The cyberthreat landscape has evolved over time, and 2017 saw an increase in attacks over the 90 million intrusions recorded in 2016. While threats such as ransomware are not new, this year saw a major paradigm shift in which malicious actors aimed to disrupt services as much as they sought monetary gains. Similarly, attacks against critical infrastructure built upon similar incidents from previous years to reach new heights, while incident reporting gaps emerged between businesses located in different geographies.
To wrap up yet another year of headline-grabbing security breaches and disruptive cyber outages, let’s take a look at some of the key trends that emerged in 2017.
The Rise of Ransomware
Some attacks are stealthy, while others are more obvious. Historically, the theft of data benefited from being unobserved. Data was secretly siphoned from computer systems for months or even years while the information was collected and sold to malicious actors.

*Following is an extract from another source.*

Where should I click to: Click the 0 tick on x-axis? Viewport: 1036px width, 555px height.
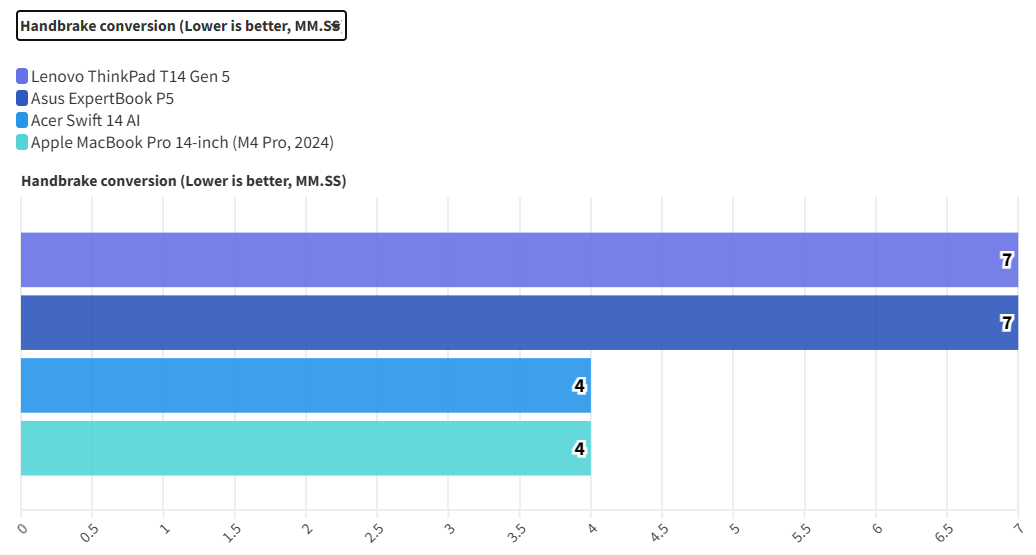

But the rise of ransomware has thrust cybercrime directly into the spotlight with a more direct approach to causing mayhem. Ransomware announces itself to victims with simple on-screen text explaining that their data has been encrypted but remains intact. A ransom is demanded in exchange for an encryption key to unlock the data. Consumers are generally offered a relatively affordable ransom amount with the thought they will simply comply with the demand and be able to recover their files quickly.
Ransomware attacks such as WannaCry took a different approach, going after public institutions on a global scale. The most widely affected entities were health care facilities in Europe, which were shut down for days. WannaCry demanded only $300, but the online wallet set up to receive payment proved to be unreachable, putting the intent in question: The attack seems to have been motivated by a desire to disrupt operations rather than to collect money. Even though the WannaCry attackers failed to monetize their exploit, estimated losses totaled more than $1 billion due to downtime.

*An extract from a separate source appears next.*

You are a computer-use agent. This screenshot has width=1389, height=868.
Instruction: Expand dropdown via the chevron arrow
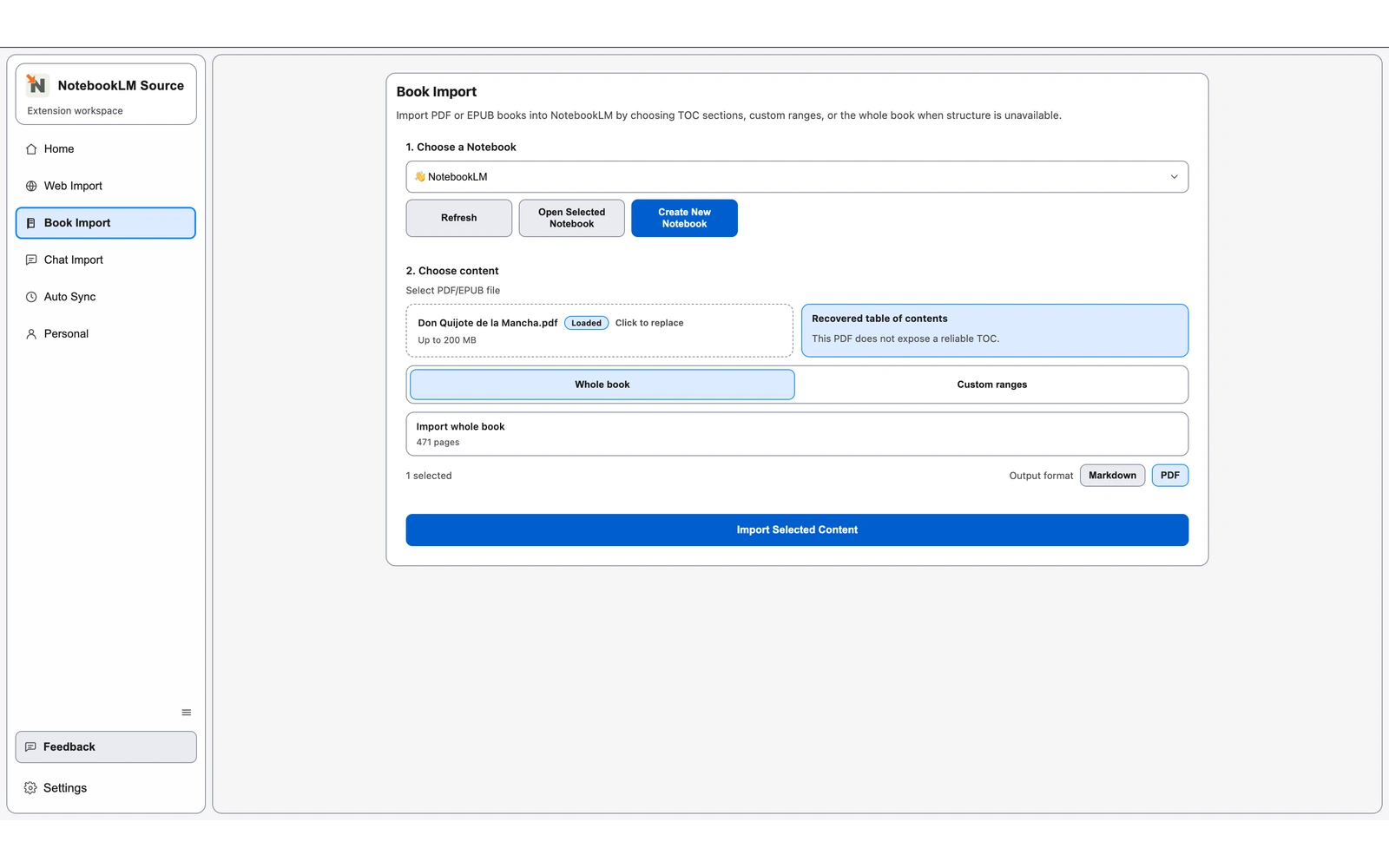click(x=1174, y=177)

The Shocking Vulnerability of Electrical Grids
As the focus of cyberattacks expands beyond financial gains, industrial control systems are being disrupted. In two separate attacks, the first in late 2015 and the second in late 2016, threat actors compromised the electrical grid in Kiev, Ukraine, shutting down power in the region and putting energy providers that deploy smart grid technologies on high alert.

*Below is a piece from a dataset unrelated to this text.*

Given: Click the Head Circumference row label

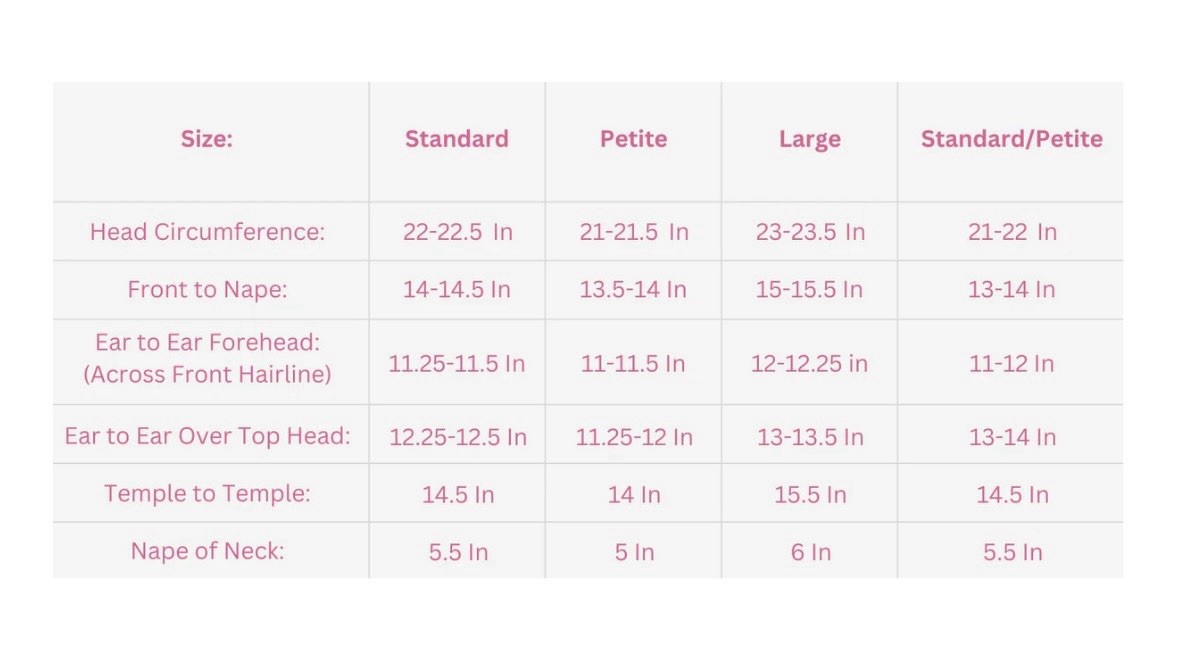Looking at the screenshot, I should (207, 232).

Dozens of U.S. power companies were compromised in 2017, with some attacks causing shutdowns and disruption of distribution. Attackers took over systems that controlled valves, pipes and conveyor belts in what may have been experimental activities or mere displays of what they could accomplish with a full-scale attack.
Breaches Beyond Borders
Given the growing volume of sensitive data exposed in cyberbreaches perpetrated against U.S. companies, it’s easy to assume that these organizations are the main targets of attacks from around the globe. But organizations everywhere are affected, in some cases more than their U.S. counterparts.
A survey by the Pew Research Center looked at 38 countries and found that South Korea is most concerned about cyberattacks originating from other countries, followed by Japan and then the U.S. Clearly, there are plenty of potential sources of cybercrime to protect against, and threat actors’ chosen targets may depend on location as much as the value of data.
Reporting Delays and Dwell Time
Quickly announcing a breach may seem like an obvious responsibility when public data is exposed and critical infrastructure is threatened, but the truth is that various factors often lead to delays in the release of this information.
One report noted that “companies in the European Union take three times longer than the global average to detect a cyber intrusion.” The firm calculated the region’s dwell time, defined as “the time between compromise and detection,” as 469 days, compared to a global average of 146 days. The reasons for this gap range from simply not detecting data theft incidents to outright coverups.
New Year, New Cyberthreat Landscape
It is crucial for business leaders around the globe and across all industry sectors to understand that threats are real and far-reaching. Security professionals should be aware of threats around the world and monitor developing situations to proactively guard their organizations from the next big, headline-grabbing security breach.